Each year in the U.S., 40,000 patients undergo elective procedures to repair abdominal aortic aneurysms, which result in approximately 1,250 perioperative deaths—more than for any other general or vascular surgical procedure, with the exception of colectomy (N Engl J Med 2009;361:1368-1375). Endovascular repair was introduced in the 1990s as a less invasive method than traditional open repair. Some randomized trials have shown that endovascular repair reduces perioperative mortality, but in the United Kingdom’s EVAR 1 trial and the Dutch DREAM trial, this advantage was lost within two years owing to excess late deaths in the endovascular-repair groups, according to the OVER study authors.
In the OVER (Open versus Endovascular Repair) Veterans Affairs Cooperative Study, excess late deaths were not observed in the endovascular-repair group at two years (JAMA 2009;302:1535-1542). These findings are the long-term results of that study.
For the study, Frank A. Lederle, MD, of the Veterans Affairs Medical Center in Minneapolis, and colleagues randomly assigned 881 patients with asymptomatic abdominal aortic aneurysms who were candidates for both procedures to either endovascular repair (444) or open repair (437) and followed them for up to nine years (mean, 5.2 years). They selected patients from 42 Veterans Affairs medical centers who were 49 years of age or older at the time of registration.
More than 95 percent of the patients underwent the assigned repair. For the primary outcome of all-cause mortality, 146 deaths occurred in each group. The previously reported reduction in perioperative mortality with endovascular repair was sustained at two years and at three years but not later.
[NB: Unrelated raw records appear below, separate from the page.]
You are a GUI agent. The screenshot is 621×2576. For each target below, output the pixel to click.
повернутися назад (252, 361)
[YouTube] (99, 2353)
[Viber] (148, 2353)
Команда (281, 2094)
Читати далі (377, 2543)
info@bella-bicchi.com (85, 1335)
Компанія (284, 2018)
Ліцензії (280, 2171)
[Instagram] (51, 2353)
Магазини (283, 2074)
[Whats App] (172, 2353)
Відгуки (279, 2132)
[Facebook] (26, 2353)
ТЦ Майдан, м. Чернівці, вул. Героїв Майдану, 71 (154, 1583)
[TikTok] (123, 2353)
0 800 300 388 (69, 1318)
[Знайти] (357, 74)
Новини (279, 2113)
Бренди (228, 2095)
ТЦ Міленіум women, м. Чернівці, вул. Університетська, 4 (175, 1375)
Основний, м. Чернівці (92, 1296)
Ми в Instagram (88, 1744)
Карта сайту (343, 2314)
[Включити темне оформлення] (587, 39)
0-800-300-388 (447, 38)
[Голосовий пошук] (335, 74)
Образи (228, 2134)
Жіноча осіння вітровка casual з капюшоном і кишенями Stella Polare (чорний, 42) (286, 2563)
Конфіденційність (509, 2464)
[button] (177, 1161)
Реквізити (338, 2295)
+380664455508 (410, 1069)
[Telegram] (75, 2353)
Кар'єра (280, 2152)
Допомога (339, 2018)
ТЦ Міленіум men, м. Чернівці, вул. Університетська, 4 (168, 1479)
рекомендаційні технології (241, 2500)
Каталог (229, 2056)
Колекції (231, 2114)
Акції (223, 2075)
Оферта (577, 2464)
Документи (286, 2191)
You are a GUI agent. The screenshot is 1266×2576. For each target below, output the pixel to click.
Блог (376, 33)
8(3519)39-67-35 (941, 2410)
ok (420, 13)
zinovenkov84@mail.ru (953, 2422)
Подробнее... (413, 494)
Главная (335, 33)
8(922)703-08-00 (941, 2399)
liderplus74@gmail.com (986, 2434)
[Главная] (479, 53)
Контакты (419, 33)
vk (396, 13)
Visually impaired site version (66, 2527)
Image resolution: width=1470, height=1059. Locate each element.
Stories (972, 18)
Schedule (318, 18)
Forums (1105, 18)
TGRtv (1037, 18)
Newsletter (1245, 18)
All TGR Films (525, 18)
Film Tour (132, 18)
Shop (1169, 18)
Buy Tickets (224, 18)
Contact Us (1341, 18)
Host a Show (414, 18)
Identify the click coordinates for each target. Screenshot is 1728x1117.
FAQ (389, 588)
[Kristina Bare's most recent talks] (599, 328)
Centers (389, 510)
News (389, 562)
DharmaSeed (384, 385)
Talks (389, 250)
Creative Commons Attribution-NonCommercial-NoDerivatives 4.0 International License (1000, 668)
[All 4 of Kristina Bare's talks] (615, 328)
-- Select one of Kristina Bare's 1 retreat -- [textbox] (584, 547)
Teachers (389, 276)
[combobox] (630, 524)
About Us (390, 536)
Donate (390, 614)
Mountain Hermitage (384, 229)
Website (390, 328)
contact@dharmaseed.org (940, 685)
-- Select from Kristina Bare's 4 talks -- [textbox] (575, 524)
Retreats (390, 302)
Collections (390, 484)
There were 10 aneurysm-related deaths in the endovascular-repair group (2.3 percent) versus 16 in the open-repair group (3.7 percent), according to the authors. They confirmed six aneurysm ruptures in the endovascular-repair group versus none in the open-repair group and observed “significant interaction” between age and type of treatment. In fact, survival was increased among patients less than 70 years old in the endovascular-repair group but tended to be better among those 70 years of age or older in the open-repair group.
“The clinical implications of this age effect must be reconciled with our finding that late rupture occurred only in the endovascular-repair group,” Lederle et al wrote. “The procedure associated with late failures would seem to be less desirable for use in younger patients,” even though the late-rupture rate was low, with only six during 4,576 patient-years of follow-up. This finding is one-third less than the rate found in the EVAR 1 trial.
Concerning the mortality findings, the study authors wrote that “excess late deaths that resulted in loss of the perioperative survival advantage in the endovascular-repair group occurred later in our study than in the EVAR 1 and DREAM trials, but they occurred nevertheless. Although this convergence of survival curves could be attributed to chance, its occurrence in all three studies argues otherwise.”
Based on the findings, they concluded that endovascular repair “continues to improve and is now an acceptable alternative to open repair even when judged in terms of long-term survival. However, our results also indicate that late rupture remains a concern and that endovascular repair does not yet offer a long-term advantage over open repair, particularly among older patients, for whom such an advantage was originally expected.”
The study was funded by the Department of Veterans Affairs’ Office of Research and Development.